The other time where Cale heard this argument that the Church taught reincarnation was, strangely enough, through the autobiographical book Out on a Limb, by actress Shirley MacLaine. MacLaine subscribed to some abnormal, new-age world and religious views, including the belief that the Church originally taught reincarnation. She said, “The theory of reincarnation is recorded in the Bible, but the proper interpretations were struck from the Bible during an ecumenical council meeting of the Catholic Church in Constantinople sometime around AD 553, which was called the Council of Nicaea.”
As Cale pointed out, MacLaine was conflating several different things. First of all, there was no Council of Nicaea in 553 A.D. There was the First Council of Nicaea in 325 A.D. and the Second Council of Nicaea in 787 A.D., but nothing in between. Second of all, these two councils did not take place in Constantinople. They took place in, Nicaea, the Byzantine city across the Bosporus strait from Constantinople. Third of all, in neither of those councils did the Church ever discuss the idea of reincarnation. And fourth of all, there was a meeting in 553 AD, but that was the Second Ecumenical Council of Constantinople and they didn’t discuss reincarnation at that one either. By all accounts, Ms. MacLaine is incorrect.

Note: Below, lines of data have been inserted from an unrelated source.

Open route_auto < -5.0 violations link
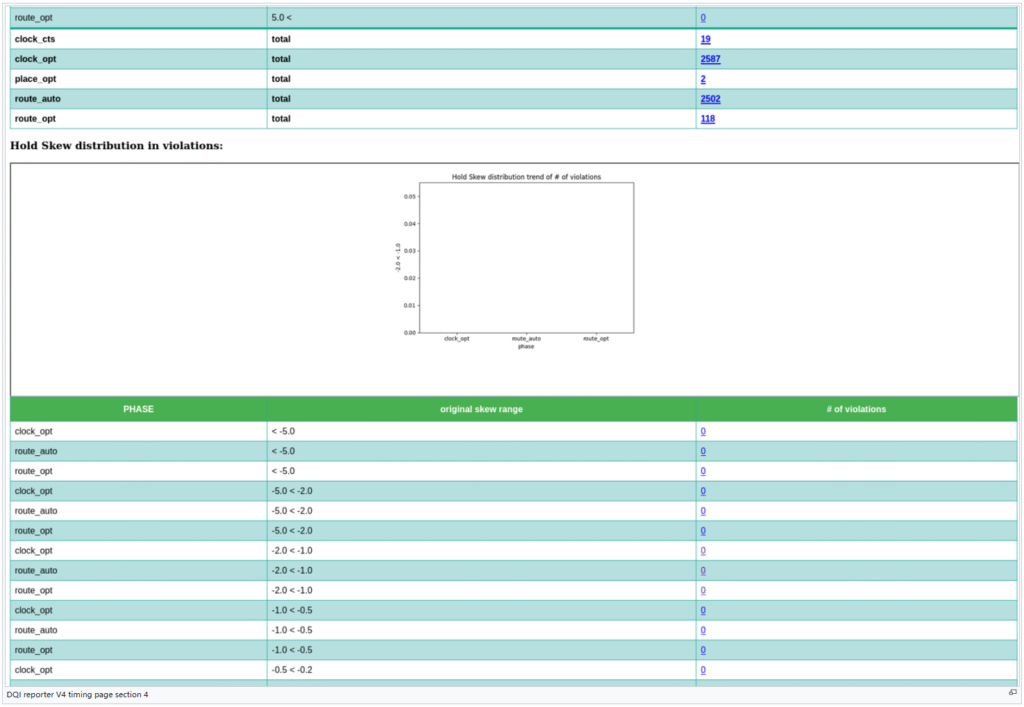Screen dimensions: 1024x707 point(703,452)
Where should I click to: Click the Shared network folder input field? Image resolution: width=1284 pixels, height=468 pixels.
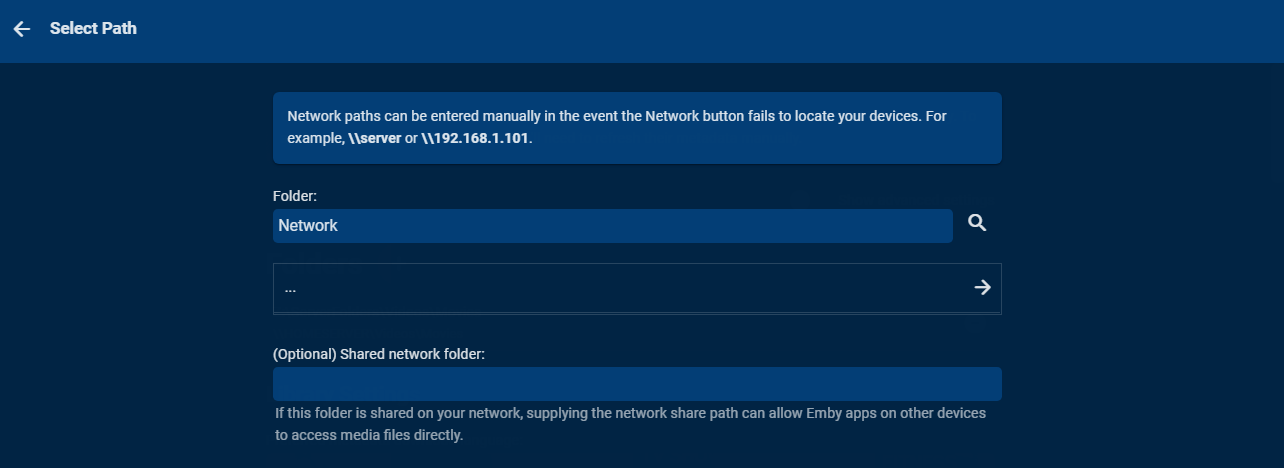pyautogui.click(x=637, y=384)
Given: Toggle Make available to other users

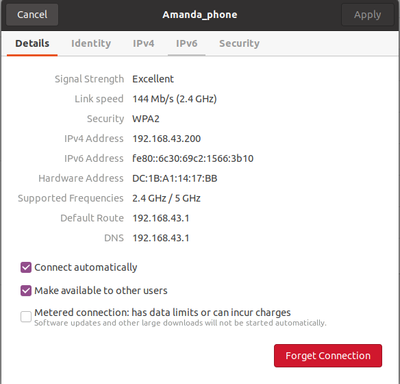Looking at the screenshot, I should (x=26, y=291).
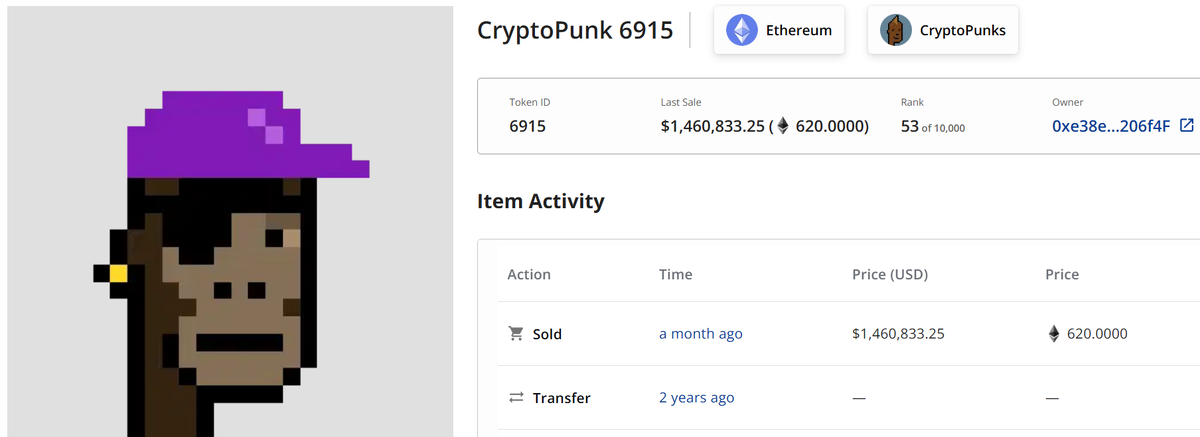Click the shopping cart Sold icon
This screenshot has width=1200, height=437.
point(516,334)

So where did MacLaine get this idea? And why did she spread it? “Well, it’s, in all likelihood, something she got from another book that was quite popular in the 1970s; a book called Reincarnation in Christianity. And that was written by somebody named Geddes MacGregor,” said Cale. MacGregor said that Origen, an influential, early Christian theologian, actually believed in reincarnation. Cale said MacGregor has no proof of this.
In reality, Origen believed in the pre-existence of souls in heaven before they are attached to a body at the moment of conception. He did not believe in reincarnation, and he actually condemned it. Furthermore, at the very council in 553 that MacLaine was seemingly referencing in her book, the Church condemned the teaching of pre-existent souls.
In conclusion, the Church does not teach reincarnation, nor has it ever taught reincarnation. Related ideas like superstition, karma, predestination, and pre-existent souls are also false. Reincarnation was never a teaching present in the Bible, and it was therefore never struck from the Bible. None of the first seven ecumenical councils even mention reincarnation. Once we die, it is believed that our souls will be separated from our bodies. While our souls travel to the afterlife, our bodies will decay.